=== Passage ===

☆ ☆ ☆ ☆ ☆

What's amusing to me is that if a mugger was going to mug someone in front of the camera, your system would happily report what they're wearing, blissfully ignorant of the situation.
Consider open sourcing this mangled up solution!
Cool. Do you have write-up of the technical details or a tutorial on how you did this? I'm not familiar with the tech you mentioned but it'd be interesting to see how it's done and so...easily? cheaply? by non-mega-organizations?
Yes please, would love this. Feel free to email me from profile. Thanks
Just shows what our assumptions are about attire and culture. Short sleeves 75% and shorts are 62% currently, yet it’s a record high temperatures in NYC. (I know it’s hotter in Saudi Arabia and almost nobody wears shorts there.) The 2% umbrellas must be misidentified parasols.
Love the idea and made me thought immediately of the song Coton ouaté from Bleu Jeans Bleu!
The song: https://www.youtube.com/watch?v=_whvVXX0hCk A translation of the lyrics: https://lyricstranslate.com/en/coton-ouate-sweater.html
Wild that less than 15 years after Person of Interest it’s so cheap to build such a system we’re using it to decide how to dress for the day.

☆ ☆ ☆ ☆ ☆

=== Supplied material ===
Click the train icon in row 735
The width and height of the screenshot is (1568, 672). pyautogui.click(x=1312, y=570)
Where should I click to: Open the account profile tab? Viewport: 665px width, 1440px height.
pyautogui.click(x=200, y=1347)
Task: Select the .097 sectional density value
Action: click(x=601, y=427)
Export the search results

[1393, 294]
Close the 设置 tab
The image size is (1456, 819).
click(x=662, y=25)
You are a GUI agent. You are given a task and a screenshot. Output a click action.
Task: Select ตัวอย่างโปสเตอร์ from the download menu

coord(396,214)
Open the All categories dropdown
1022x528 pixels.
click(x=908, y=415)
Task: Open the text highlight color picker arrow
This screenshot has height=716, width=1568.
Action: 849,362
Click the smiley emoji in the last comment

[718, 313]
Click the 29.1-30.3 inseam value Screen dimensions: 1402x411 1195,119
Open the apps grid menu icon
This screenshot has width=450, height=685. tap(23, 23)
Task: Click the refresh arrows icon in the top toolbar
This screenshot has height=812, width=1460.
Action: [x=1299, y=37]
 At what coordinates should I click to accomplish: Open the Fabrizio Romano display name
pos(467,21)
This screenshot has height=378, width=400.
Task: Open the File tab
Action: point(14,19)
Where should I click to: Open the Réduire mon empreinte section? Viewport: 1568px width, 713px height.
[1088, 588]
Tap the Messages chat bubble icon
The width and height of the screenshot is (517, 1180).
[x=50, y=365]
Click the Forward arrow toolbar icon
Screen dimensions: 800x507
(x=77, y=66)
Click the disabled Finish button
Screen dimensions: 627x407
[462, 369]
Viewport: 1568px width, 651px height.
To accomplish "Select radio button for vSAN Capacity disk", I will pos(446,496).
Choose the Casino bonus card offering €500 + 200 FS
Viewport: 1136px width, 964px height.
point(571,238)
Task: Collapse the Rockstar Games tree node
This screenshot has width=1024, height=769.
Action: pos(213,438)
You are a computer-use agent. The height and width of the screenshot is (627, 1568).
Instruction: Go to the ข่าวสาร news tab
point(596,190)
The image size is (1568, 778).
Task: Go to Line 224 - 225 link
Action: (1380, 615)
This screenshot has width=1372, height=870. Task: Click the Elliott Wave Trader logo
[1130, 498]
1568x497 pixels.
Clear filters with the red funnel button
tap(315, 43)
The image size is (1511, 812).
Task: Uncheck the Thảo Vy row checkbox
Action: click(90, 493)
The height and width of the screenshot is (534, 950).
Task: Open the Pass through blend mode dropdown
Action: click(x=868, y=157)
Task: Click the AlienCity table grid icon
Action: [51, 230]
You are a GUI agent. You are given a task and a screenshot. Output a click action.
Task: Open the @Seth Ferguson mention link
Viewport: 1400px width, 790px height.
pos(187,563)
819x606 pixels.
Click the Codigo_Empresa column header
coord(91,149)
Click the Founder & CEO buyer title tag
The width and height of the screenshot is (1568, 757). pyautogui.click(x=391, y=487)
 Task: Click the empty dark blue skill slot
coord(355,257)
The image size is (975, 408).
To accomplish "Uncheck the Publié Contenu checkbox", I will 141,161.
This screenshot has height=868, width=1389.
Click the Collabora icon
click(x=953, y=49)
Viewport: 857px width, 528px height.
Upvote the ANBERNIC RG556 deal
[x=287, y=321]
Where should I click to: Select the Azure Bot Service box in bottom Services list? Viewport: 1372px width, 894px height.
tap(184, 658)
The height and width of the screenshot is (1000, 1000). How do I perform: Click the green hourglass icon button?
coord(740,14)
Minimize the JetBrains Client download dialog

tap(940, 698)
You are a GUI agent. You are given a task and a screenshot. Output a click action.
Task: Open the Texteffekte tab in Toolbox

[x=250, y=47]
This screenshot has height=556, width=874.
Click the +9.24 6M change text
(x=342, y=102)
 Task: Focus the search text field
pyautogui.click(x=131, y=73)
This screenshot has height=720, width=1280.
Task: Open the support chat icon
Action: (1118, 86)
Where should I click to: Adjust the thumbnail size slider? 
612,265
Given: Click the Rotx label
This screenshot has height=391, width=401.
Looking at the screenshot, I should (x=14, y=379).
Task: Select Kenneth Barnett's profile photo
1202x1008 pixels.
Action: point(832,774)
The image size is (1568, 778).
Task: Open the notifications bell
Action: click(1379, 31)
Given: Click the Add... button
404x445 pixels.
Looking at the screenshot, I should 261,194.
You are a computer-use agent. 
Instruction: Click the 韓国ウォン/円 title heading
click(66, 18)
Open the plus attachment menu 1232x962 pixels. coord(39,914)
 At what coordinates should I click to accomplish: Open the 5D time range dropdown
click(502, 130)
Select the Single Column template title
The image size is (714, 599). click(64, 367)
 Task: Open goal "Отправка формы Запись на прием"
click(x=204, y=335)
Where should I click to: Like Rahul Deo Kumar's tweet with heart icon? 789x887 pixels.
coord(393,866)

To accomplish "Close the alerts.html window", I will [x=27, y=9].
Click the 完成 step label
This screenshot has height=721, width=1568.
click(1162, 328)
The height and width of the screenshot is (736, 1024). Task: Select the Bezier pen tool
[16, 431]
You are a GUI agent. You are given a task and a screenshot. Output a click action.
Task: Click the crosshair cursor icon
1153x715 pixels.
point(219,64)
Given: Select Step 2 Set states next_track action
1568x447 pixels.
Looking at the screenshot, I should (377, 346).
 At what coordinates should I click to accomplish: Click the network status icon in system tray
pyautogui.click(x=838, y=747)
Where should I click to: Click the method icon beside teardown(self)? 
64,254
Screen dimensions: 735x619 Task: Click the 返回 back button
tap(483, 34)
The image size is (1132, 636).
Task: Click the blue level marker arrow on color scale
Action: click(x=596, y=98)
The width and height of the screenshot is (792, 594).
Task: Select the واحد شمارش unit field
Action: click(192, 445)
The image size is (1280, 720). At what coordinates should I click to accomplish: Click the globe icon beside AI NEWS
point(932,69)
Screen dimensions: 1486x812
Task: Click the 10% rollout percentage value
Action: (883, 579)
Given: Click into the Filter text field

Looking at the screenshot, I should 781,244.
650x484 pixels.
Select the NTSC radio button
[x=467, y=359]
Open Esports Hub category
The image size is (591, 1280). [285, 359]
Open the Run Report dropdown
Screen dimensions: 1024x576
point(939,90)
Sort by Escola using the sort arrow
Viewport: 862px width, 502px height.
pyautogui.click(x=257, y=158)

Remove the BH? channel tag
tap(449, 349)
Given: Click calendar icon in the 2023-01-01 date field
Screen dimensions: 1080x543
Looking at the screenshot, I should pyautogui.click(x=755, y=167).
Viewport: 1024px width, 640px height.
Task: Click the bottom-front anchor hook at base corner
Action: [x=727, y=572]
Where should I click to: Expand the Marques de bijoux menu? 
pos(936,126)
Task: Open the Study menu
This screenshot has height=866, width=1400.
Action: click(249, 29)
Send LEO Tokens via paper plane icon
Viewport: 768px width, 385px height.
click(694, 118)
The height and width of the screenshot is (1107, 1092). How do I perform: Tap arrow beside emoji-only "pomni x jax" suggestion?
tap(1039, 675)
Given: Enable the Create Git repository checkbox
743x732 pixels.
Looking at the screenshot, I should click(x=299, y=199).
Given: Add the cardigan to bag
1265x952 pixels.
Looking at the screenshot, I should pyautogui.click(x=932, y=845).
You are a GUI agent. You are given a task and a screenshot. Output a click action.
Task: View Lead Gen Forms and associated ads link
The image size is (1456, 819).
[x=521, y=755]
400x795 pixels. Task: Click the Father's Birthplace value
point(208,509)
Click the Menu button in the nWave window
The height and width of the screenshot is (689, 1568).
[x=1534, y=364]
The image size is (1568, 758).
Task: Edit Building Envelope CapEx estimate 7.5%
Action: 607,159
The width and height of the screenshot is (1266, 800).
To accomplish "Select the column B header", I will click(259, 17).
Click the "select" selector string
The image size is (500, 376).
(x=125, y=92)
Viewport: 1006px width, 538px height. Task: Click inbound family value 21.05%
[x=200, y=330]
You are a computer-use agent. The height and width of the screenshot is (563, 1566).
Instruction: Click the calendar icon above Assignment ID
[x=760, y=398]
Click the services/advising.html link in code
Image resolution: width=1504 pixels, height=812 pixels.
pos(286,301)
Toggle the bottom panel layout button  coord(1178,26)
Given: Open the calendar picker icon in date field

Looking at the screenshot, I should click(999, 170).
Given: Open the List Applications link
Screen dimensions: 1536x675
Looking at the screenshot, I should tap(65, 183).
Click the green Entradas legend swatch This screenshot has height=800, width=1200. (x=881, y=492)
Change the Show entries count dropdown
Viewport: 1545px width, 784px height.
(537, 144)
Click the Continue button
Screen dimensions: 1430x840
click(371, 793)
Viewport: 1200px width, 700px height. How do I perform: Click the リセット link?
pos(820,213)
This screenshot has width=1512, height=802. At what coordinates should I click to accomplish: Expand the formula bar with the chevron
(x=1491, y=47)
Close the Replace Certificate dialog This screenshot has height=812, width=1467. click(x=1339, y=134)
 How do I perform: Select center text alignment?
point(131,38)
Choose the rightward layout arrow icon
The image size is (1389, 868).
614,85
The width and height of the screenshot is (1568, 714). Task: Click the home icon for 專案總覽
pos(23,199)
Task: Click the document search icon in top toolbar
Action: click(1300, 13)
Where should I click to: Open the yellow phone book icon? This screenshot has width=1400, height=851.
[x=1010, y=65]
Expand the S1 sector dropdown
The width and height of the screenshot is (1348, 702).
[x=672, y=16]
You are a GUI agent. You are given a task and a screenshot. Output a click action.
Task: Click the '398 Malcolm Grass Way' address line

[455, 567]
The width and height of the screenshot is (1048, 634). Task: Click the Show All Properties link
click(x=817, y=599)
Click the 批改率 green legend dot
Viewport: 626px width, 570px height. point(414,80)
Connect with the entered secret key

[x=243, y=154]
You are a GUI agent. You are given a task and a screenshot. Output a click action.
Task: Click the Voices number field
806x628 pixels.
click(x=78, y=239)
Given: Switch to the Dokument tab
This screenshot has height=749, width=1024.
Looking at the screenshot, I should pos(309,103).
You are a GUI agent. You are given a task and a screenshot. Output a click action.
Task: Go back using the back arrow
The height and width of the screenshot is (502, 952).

☆ ☆ ☆ ☆ ☆

=== Parts of the exercise ===
- a) Summarize the comment thread about the camera system that reports what people are wearing in three sentences.
- b) Continue the comment thread about the camera system that reports what people are wearing, picking up after its final comment.

=== The responses ===
- a) Commenters react to a camera system that reports people's attire. One jokes that it would describe a mugger's clothes without noticing the mugging, and others ask for it to be open sourced or for a write-up or tutorial on how it was built. Other comments note that only 75% short sleeves and 62% shorts were recorded during record heat in NYC, link the idea to the song Coton ouaté, and remark that less than 15 years after Person of Interest such a system is cheap enough to use for deciding how to dress.

- b)
Based on the position of the camera and current time of day, the sun is over powering and the camera's exposure adjustment washes out so much detail. If the system is able to determine the information it is trying to discern from that image, I'm impressed. You can't even tell what the sky looks like from this image. I'd try hooding the lens to see if you could get a better image when the sun is shining directly into the lens like this.
What would happen if someone geolocates your camera and just plants a bunch of umbrellas in the frame? Does the counter require the umbrella to be held by a human? What if the same person walks past the camera multiple times? Are they considered unique counts, or are you recognizing people and logging that?
TL;DR how robust is your system against mischievousness?
Who cares about privacy anymore, it's a lost battle this days.
Filming a public street in NYC isn't pushing any limits.
Say more about that.
What privacy standard is being broken here?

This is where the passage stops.